Passage
'''
So it seems the precedents are there, but only the big guys like Google can stand up and get them recognized in court.

1 comments

The cost of litigating a case like this is pretty unfortunate. Some of the more on-point precedents were recently set by Veoh (cited on pp. 24-27 of the YouTube decision), who won their case and then went bankrupt almost immediately afterwards: http://www.wired.com/epicenter/2010/02/veoh-files-for-bankru...
Ah, even if you win, you lose.

After I made my previous post I was pondering what Viacom hops to win in this case. The obvious thought is that they want to gut the DMCA safe harbor, but this seems like it would make combating piracy harder in the long run.

The safe harbor is the carrot offered so that service providers respond to DMCA takedown notices. Without that carrot, or with it much farther away, service providers are less likely to cooperate with Viacom.
'''
Prompt 1
In the Viacom discussion, which company won its case and then went bankrupt shortly afterward?
Prompt 2
Reproduce the stretch of the Viacom discussion from "The cost of" through "cooperate with Viacom.", swapping "carrot" for "incentive".
Prompt 3
Extend the discussion of the Viacom and YouTube case past its final sentence.
The material that comes next has no connection to the Viacom discussion.

Collected data
'''
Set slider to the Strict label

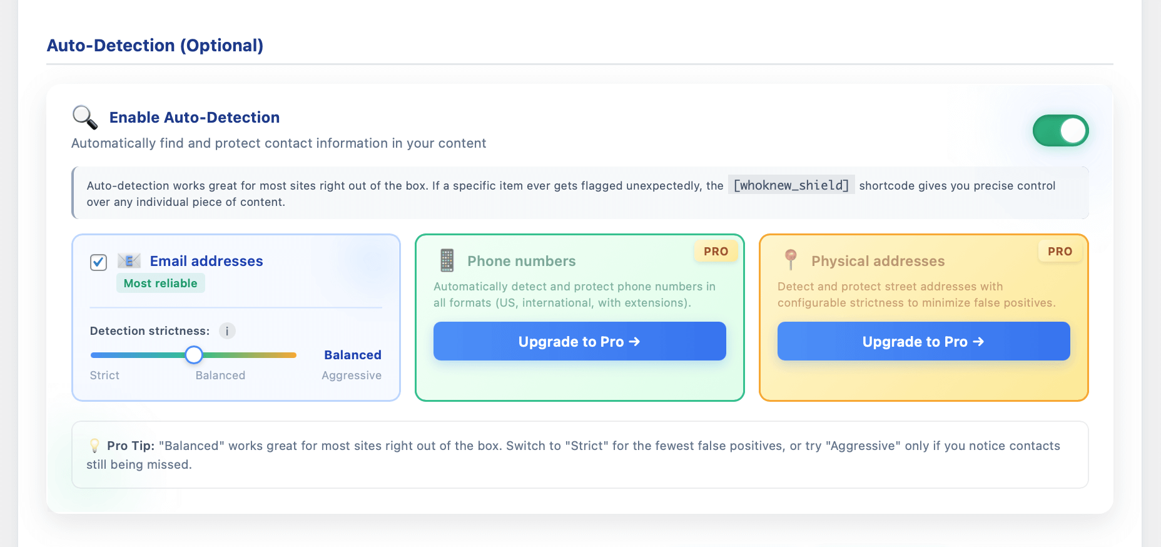[104, 376]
'''
Response 1
Veoh.

Response 2
The cost of litigating a case like this is pretty unfortunate. Some of the more on-point precedents were recently set by Veoh (cited on pp. 24-27 of the YouTube decision), who won their case and then went bankrupt almost immediately afterwards: http://www.wired.com/epicenter/2010/02/veoh-files-for-bankru...
Ah, even if you win, you lose.

After I made my previous post I was pondering what Viacom hops to win in this case. The obvious thought is that they want to gut the DMCA safe harbor, but this seems like it would make combating piracy harder in the long run.

The safe harbor is the incentive offered so that service providers respond to DMCA takedown notices. Without that incentive, or with it much farther away, service providers are less likely to cooperate with Viacom.

Response 3
Viacom is setting the playing field for service providers like this: 1. Dedicate resources to DMCA takedowns and then spend millions defending your safe harbor status anyway, or 2. Spend millions in copyright fines

This is a bad playing field to set, the DMCA takedown is a pretty sweet deal for Viacom. Why spoil it by making option 2 so attractive to service providers? And then option 3 dawned on me:

3. Don't allow user content

I don't think this case is really about copyright at all. It seems to me that Viacom's real goal is just to squash a competitor using the courts.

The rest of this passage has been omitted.